That's the kind of impact Friends doesn't have.
It might hit closer to home than [a show like] Queer Eye for the Straight Guy. Not to say that it's not a good show, but [Queer Eye is] basically infomercials. I think that the beauty of Queer as Folk ... is that it depicts gay people with their problems, their flaws, their sexuality, struggling [in] life, trying to have families. Yes, there's drug use, and yes, there's sex. God forbid we do a show with people having sex.

And they're flawed people, too.
Yeah. We have some criticism within the gay community, but once again, I find that it's usually from people like L.A. or New York who ... obviously, they're way beyond being in the closet. They're way beyond not having anyone to talk to.

You've said that when you started playing Melanie, you experienced a strange sort of prejudice yourself.
I did. You know, in the in the industry sometimes, you may end up at someone's house, an acquaintance of an acquaintance, and so I was there. The woman knew I was on Queer as Folk and she knew I played a lesbian on TV. She started talking about when she went to Vermont to a bed and breakfast, and lesbians were all around her, and she started to talk as though she couldn't stand it — she had to get out of there. I was sitting there as she was talking, and ... my stomach was turning inside out, and I couldn't contain myself. I basically went off on this woman and then proceeded to say there was no possible way I could stay for dinner; I just couldn't eat her food. I couldn't even sit and talk with her.

Do you feel like this is going to be a darker season for Queer as Folk?
No, I don't. I wouldn't say darker — I would say deeper. In fact, there are quite a few things that are very funny. But I would say it's definitely going to be very deep and meaningful. I think the writers are doing a great job of leaving [the characters] in a good place, leaving all the story lines, however they turn out, in a place where people will feel satisfied.

Lesbian custody battles seem to really be increasing right now, so that story line is very timely.
I was going to say something similar. We never wanted our show to feel like you can pinpoint it to a certain date ... the episodes can be played at any time, and they're timeless. But this season we do get into politics.
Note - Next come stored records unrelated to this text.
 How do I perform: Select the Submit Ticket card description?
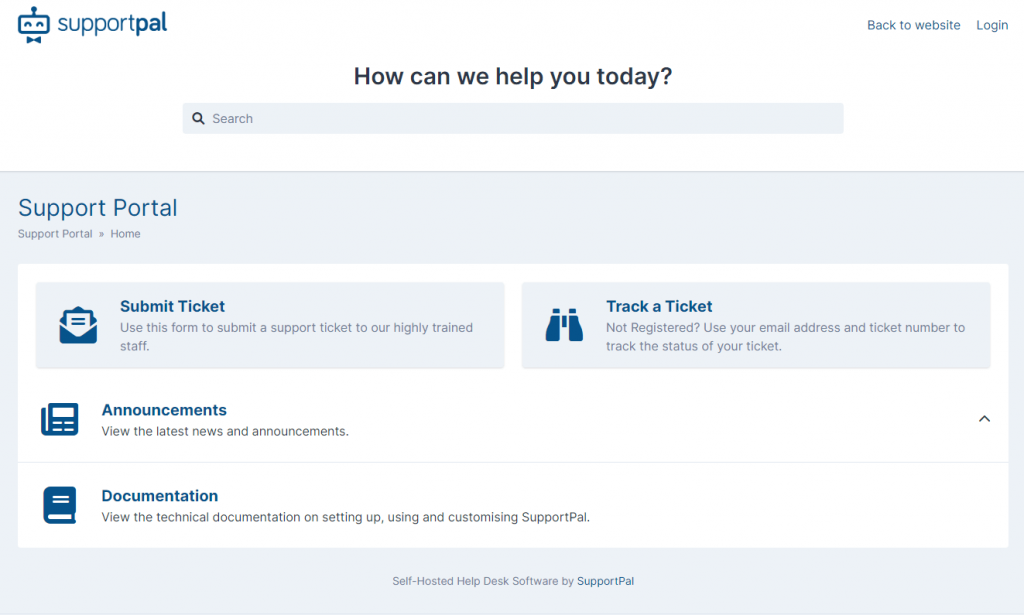(x=296, y=337)
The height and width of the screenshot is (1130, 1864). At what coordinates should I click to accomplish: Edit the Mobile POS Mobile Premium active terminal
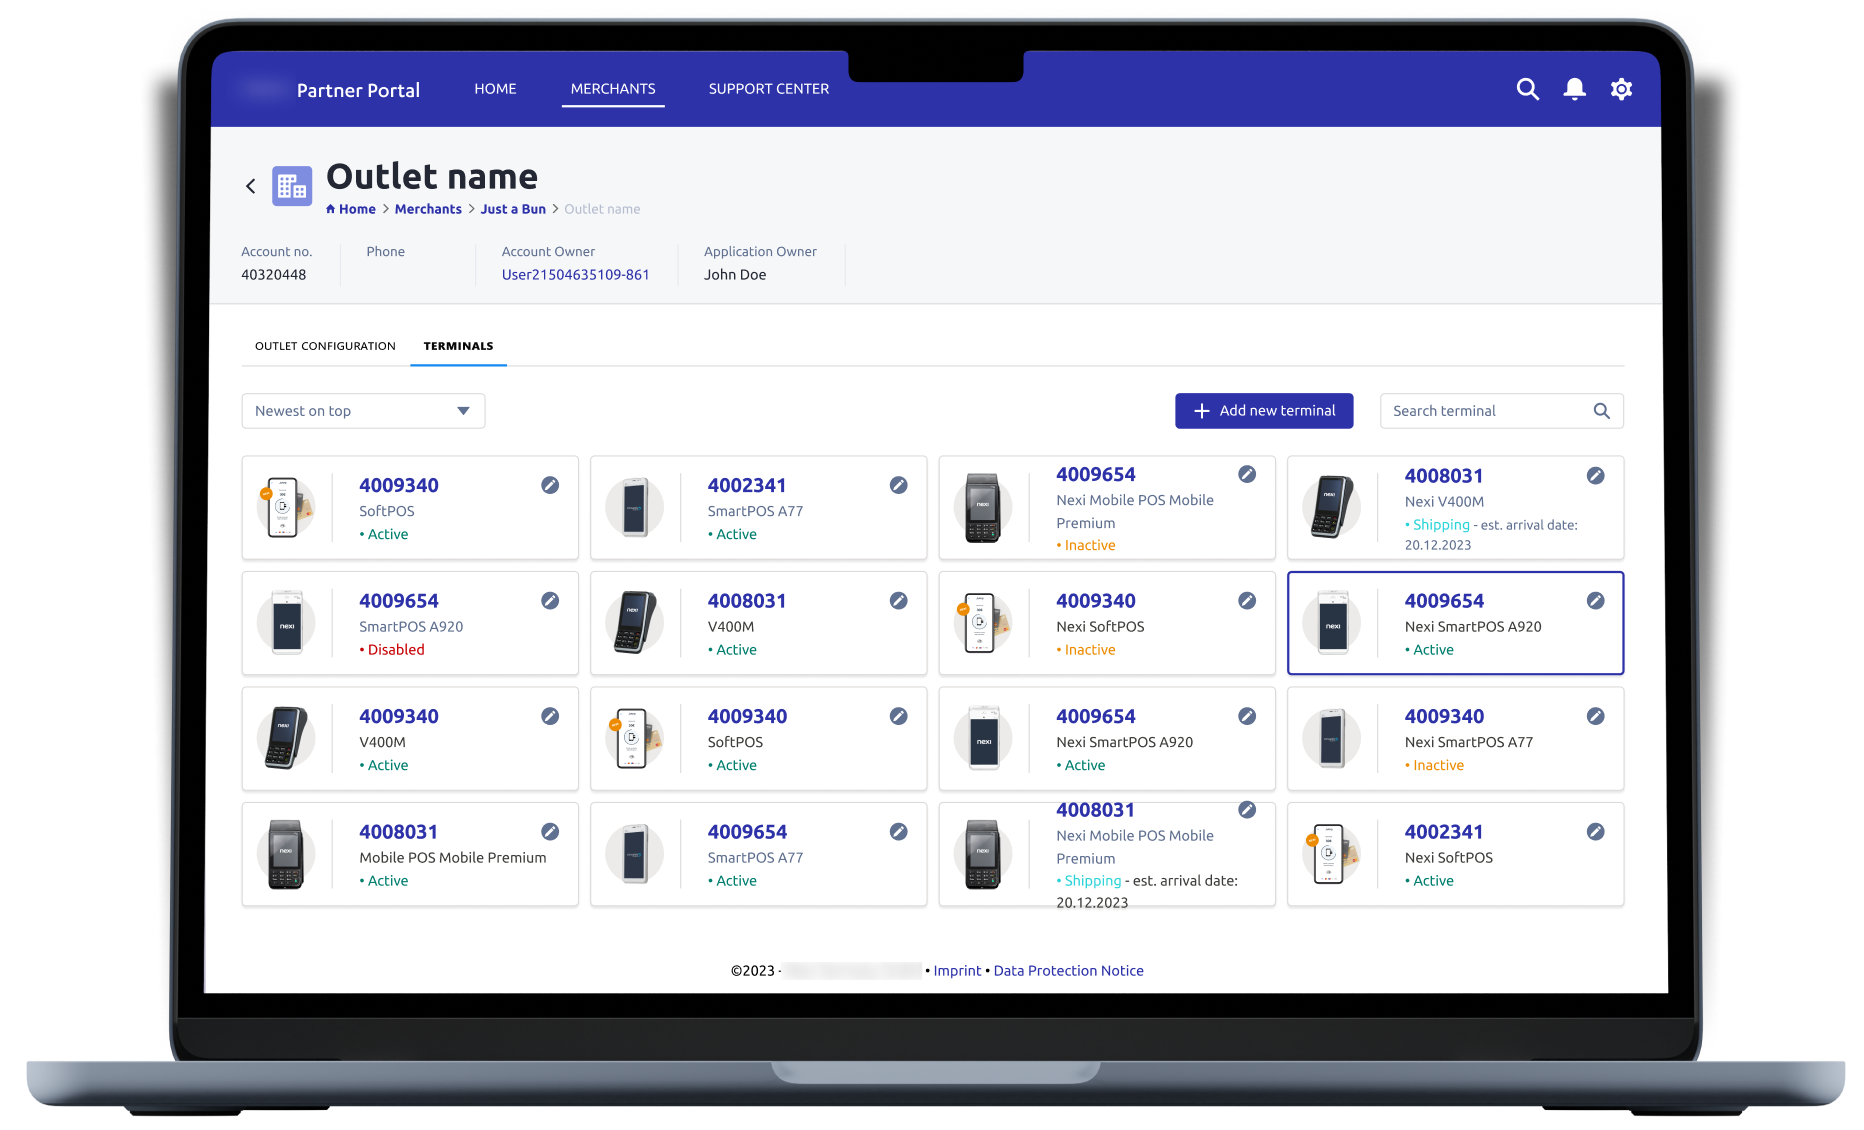pyautogui.click(x=550, y=832)
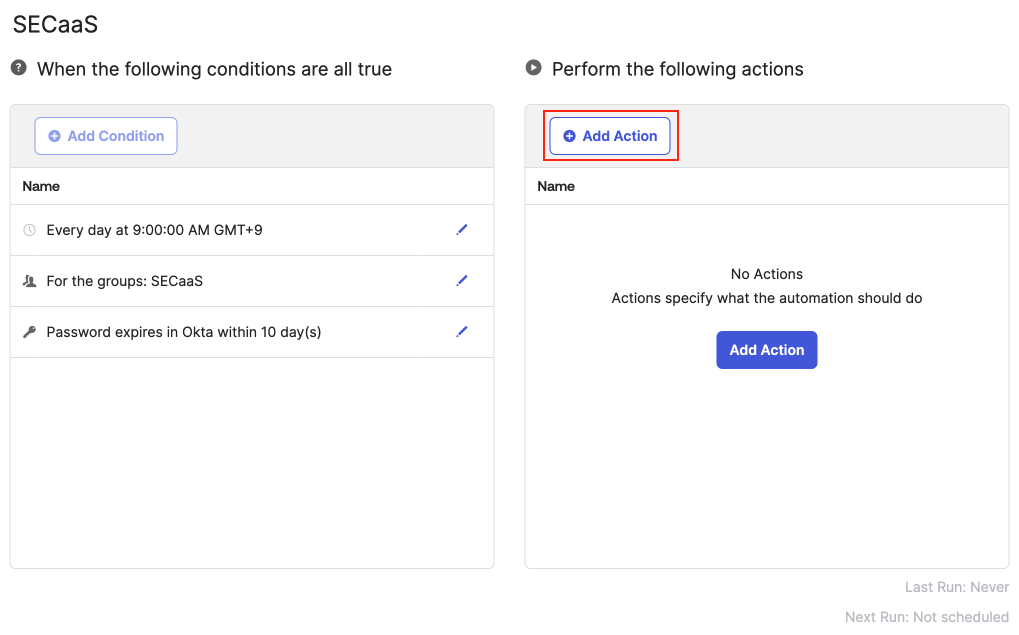Click the Name column header in actions table
The image size is (1019, 635).
coord(556,186)
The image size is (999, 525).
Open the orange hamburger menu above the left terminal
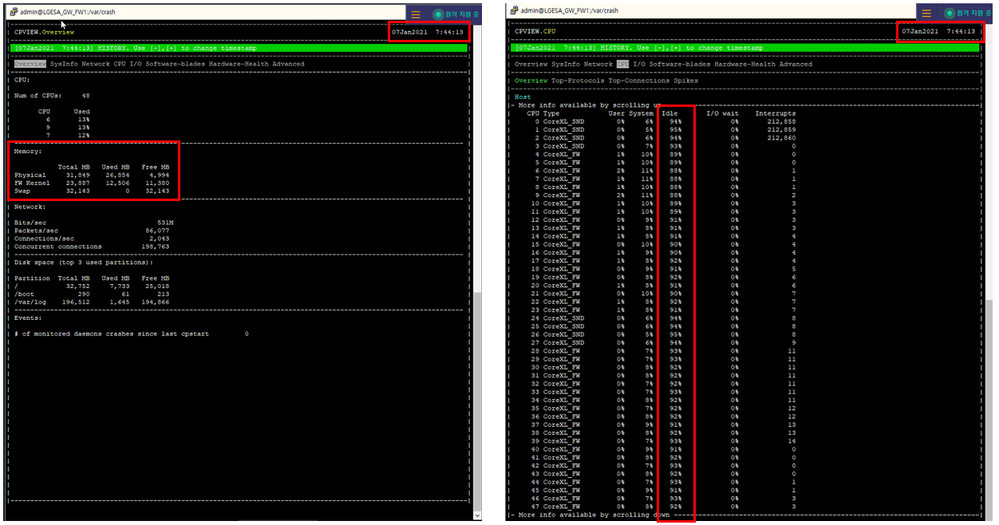tap(417, 13)
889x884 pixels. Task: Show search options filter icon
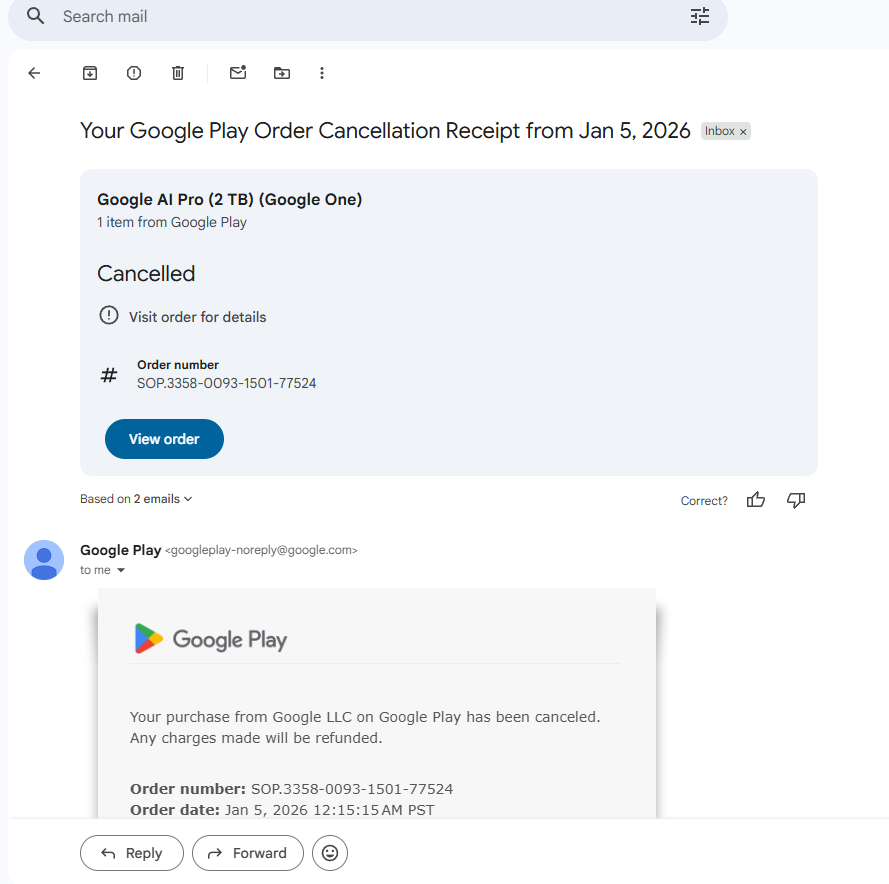(x=700, y=16)
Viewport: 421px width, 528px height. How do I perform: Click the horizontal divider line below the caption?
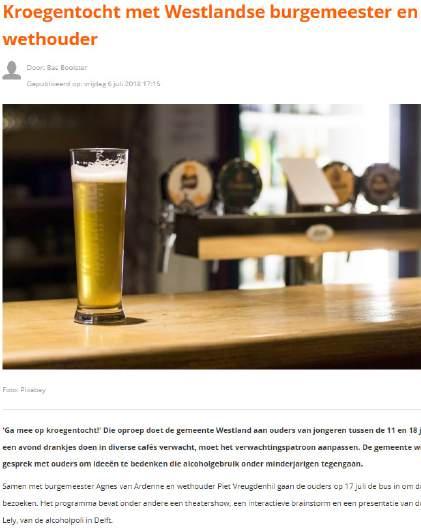pos(212,410)
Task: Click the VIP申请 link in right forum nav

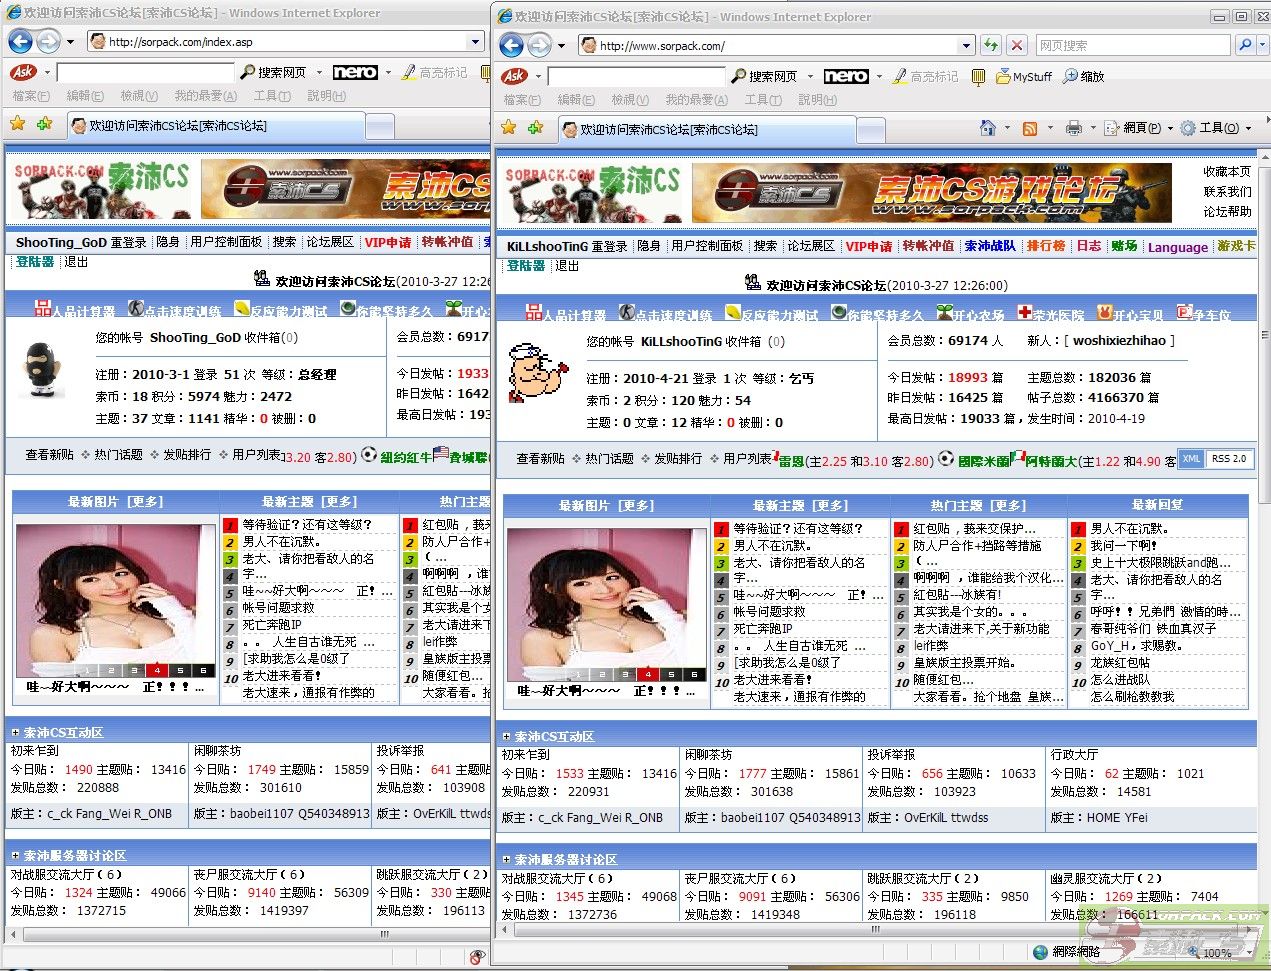Action: 868,246
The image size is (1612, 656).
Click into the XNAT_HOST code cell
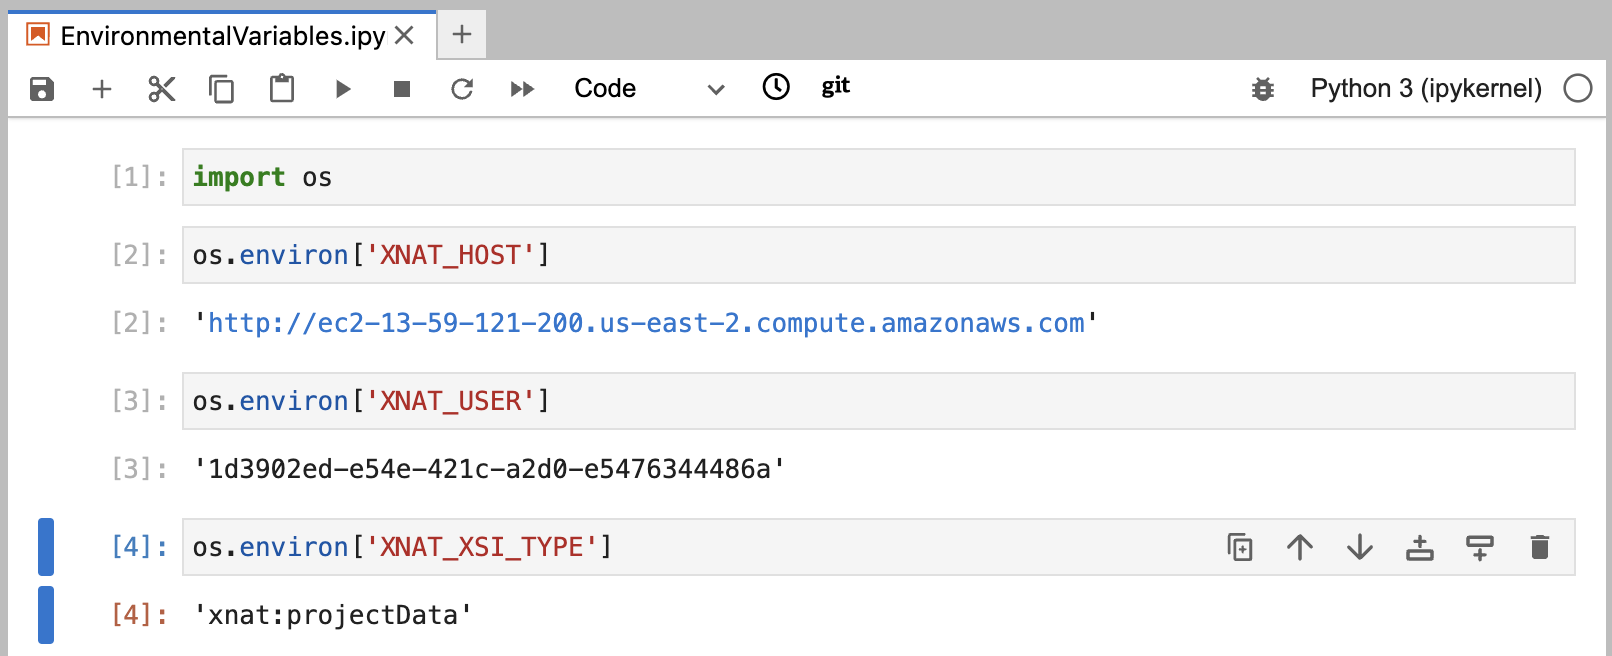(x=878, y=255)
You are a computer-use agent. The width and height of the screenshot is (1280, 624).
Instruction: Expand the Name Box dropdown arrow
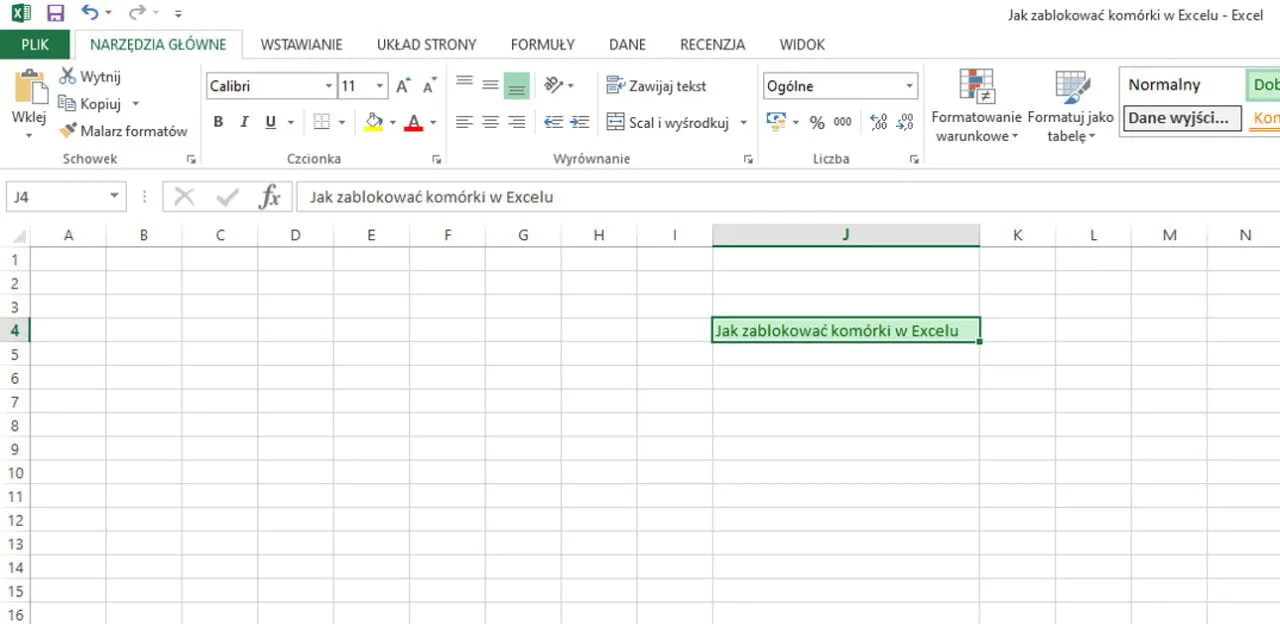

There is some Bush-bashing, which I'm so happy about.

The day after the election, people here in the office called it our "National Day of Mourning." Someone last week said, "When's our National Day of Mourning going to end?"
Oh, God, isn't it horrible? Absolutely. It's so hard for me to wrap my head around the fact that people can get so crazed over two people loving each other. These Republicans are trying to brainwash everyone.

What do you think will change that?
I don't know if it's going to have to get so bad that, God forbid, there's a revolution. I don't think America is the kind of place for that to happen. But at the same time, I think that if things get bad enough, it could. I think people are so passionate. I've seen people fight and yell at each other. I've been at the Democratic National Committee headquarters in New Mexico, and people drove by screaming ... "Viva la Bush!" I think the Democratic Party needs to change a great deal. I think it needs to grow some balls.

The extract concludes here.